Village in Nebraska, US

Spencer is a village in Boyd County, Nebraska, United States. The population was 408 at the 2020 census.

==History==
Spencer was platted in 1891. Sources vary whether it is named for an army captain, or for George E. Spencer, a U.S. senator from Alabama.

==Geography==

According to the United States Census Bureau, the village has a total area of 0.52 sqmi, all land.

==Demographics==

Historical population
| Census | Pop. | Note | %± |
| 1900 | 135 |  | — |
| 1910 | 671 |  | 397.0% |
| 1920 | 728 |  | 8.5% |
| 1930 | 653 |  | −10.3% |
| 1940 | 635 |  | −2.8% |
| 1950 | 540 |  | −15.0% |
| 1960 | 671 |  | 24.3% |
| 1970 | 606 |  | −9.7% |
| 1980 | 596 |  | −1.7% |
| 1990 | 536 |  | −10.1% |
| 2000 | 541 |  | 0.9% |
| 2010 | 455 |  | −15.9% |
| 2020 | 408 |  | −10.3% |
U.S. Decennial Census 2018 Estimate

===2010 census===
As of the census of 2010, there were 455 people, 221 households, and 128 families living in the village. The population density was 875.0 PD/sqmi. There were 267 housing units at an average density of 513.5 /sqmi. The racial makeup of the village was 95.8% White, 0.2% African American, 1.1% Native American, 1.5% Asian, 0.7% from other races, and 0.7% from two or more races. Hispanic or Latino of any race were 2.9% of the population.

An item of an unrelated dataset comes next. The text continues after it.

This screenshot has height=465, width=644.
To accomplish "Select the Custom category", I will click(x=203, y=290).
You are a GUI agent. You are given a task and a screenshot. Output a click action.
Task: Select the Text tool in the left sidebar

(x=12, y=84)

There were 221 households, of which 21.3% had children under the age of 18 living with them, 48.9% were married couples living together, 5.4% had a female householder with no husband present, 3.6% had a male householder with no wife present, and 42.1% were non-families. 39.4% of all households were made up of individuals, and 25.3% had someone living alone who was 65 years of age or older. The average household size was 2.06 and the average family size was 2.75.

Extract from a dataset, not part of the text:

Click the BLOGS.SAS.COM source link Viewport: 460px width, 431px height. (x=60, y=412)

The median age in the village was 51.1 years. 19.1% of residents were under the age of 18; 4.9% were between the ages of 18 and 24; 17.2% were from 25 to 44; 30.8% were from 45 to 64; and 28.1% were 65 years of age or older. The gender makeup of the village was 45.9% male and 54.1% female.

===2000 census===
As of the census of 2000, there were 541 people, 230 households, and 143 families living in the village. The population density was 1,031.2 PD/sqmi. There were 272 housing units at an average density of 518.4 /sqmi. The racial makeup of the village was 99.63% White and 0.37% Native American.

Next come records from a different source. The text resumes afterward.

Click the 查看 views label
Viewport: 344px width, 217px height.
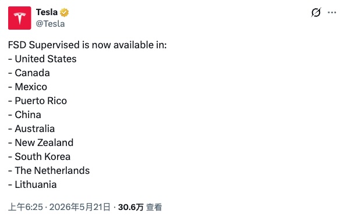pyautogui.click(x=154, y=207)
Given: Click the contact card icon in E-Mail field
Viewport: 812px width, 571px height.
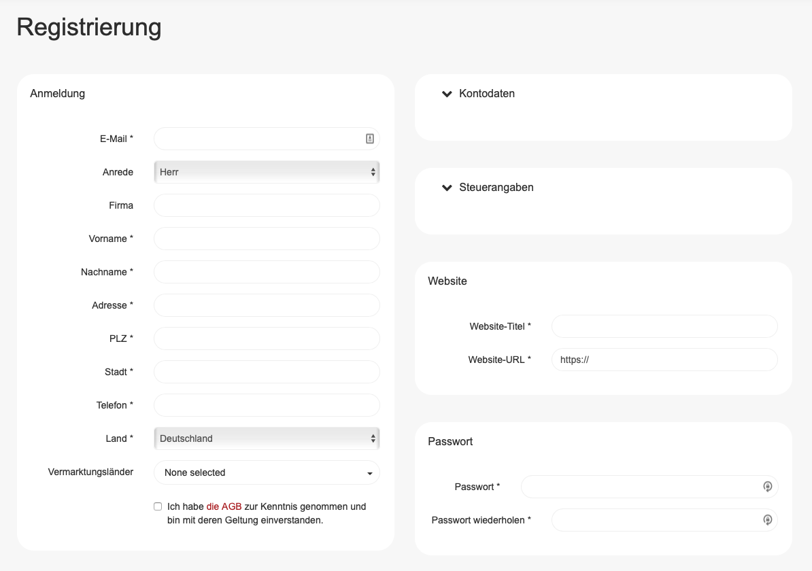Looking at the screenshot, I should (369, 139).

There were 230 households, out of which 30.9% had children under the age of 18 living with them, 52.2% were married couples living together, 7.8% had a female householder with no husband present, and 37.8% were non-families. 36.5% of all households were made up of individuals, and 25.7% had someone living alone who was 65 years of age or older. The average household size was 2.35 and the average family size was 3.12.

In the village, the population was spread out, with 28.3% under the age of 18, 4.6% from 18 to 24, 22.9% from 25 to 44, 18.9% from 45 to 64, and 25.3% who were 65 years of age or older. The median age was 42 years. For every 100 females, there were 74.0 males. For every 100 females age 18 and over, there were 74.0 males.

As of 2000 the median income for a household in the village was $28,636, and the median income for a family was $35,156. Males had a median income of $25,893 versus $18,958 for females. The per capita income for the village was $14,466. About 11.3% of families and 13.9% of the population were below the poverty line, including 19.7% of those under age 18 and 7.4% of those age 65 or over.

==Education==
It is in Boyd County Public Schools, established in June 2017. It was previously in West Boyd Schools, which was established in a merger in July 2007.